In the readings for today, “Biological Citizenship,” and the
introduction to the 2013 edition detail the accounts of Chernobyl and the
aftermath that ensued. The affected area
around Chernobyl, as Petryna puts it, became the best place to study “the
relations between rink, rational-technical power, and the emergence of new
populations.” What seemed to ensue was
an aura of proper victimization tactics, where people, rightly so, expected
compensation for the health effects they were forced to endure, either as
bystanders in the surrounding areas or as actual members of the clean-up crew, the
radiation effects of the released contaminants.

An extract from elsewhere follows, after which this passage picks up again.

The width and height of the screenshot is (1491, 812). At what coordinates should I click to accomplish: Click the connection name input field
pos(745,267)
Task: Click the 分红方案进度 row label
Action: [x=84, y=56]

This creates a concept they use as “biological citizenship,” wherein if
you can prove that you have been affected by the Chernobyl incident, you are
able to reap certain social benefits like free health care and education. In doing so, the individual became
interested, and even reliant, on the body of scientific knowledge soon
thereafter presented in order to place himself on this newly created social
scale. The “internationalization” of
knowledge, as the author puts it, is taking place concurrently, trying to
explain scientifically, but also in a realm of socio-political tensions, the
exact happenings and detriments experienced by the local community. What came to be a huge and unjust issue is
the state’s capacity to conjure up and questionably appropriately use
scientific knowledge and “nonknowledge,” as they put it, to maintain political
order and to keep the national population, and the international community. What came of the issue is a big disarray of
(pseudo)scientific knowledge related to the exact affects, consequences, and
scale of the Chernobyl incident and groups of people still unrelieved by the
lack of discourse the issue on a grassroots level has received.
What is
concerning about the whole issue, as the author aptly puts it, is how “individuals
and populations become part of new cooperative regimes in scientific research and
in local state-sponsored forms of human subjects protection.” A disastrous consequence of such an
entanglement is that suffering and the ailments a person received passively by
living in this area can only now be examined in a strongly political and socio-economically
relevant lens. The average sufferer must
not only learn of the previously foreign - for a relatively educated person -
science behind nuclear radiation, but they also most play appropriately into
the socially and politically constructed systems that, only when followed,
allow you to “reap” the benefits you so desperately need (or not, the
categorizations of the extreme suffers and only mildly afflicted is still
unclear to me). In the introduction to
the 2013 edition, these consequences seem more teased out as we are able to
gain a new perspective. The most
chilling issue of it all remains, to me, to be the fact that in relation to the
Fukishima nuclear reactor, in which the plant was not scientifically contested
before-hand as unreliable and there is essentially no debate about the responsibility
involving the situation, the Chernobyl incident seems to be mirroring the story
quite nicely; this seems to make an unfortunate statement about the further
muddied situation of socio-political entities that have been extant in some
capacity since long before Chernobyl, that interrupt the stream of scientific
inquiry when requiring aid to a nation’s citizens; it also further exacerbates the
unfortunate dilemma of biological citizenship and the consequences of such an
ideology. As a concluding statement that
shows the utter disarray and erroneous handling of a very sentient and modernly
moral issue, “it is iroinic that we have better knowledge about recovering
ecosystems of the Chernobyl dead zone…than we do about recovering people and
human conditions on the ground.” All I
can assume is that the human condition is definitely strained.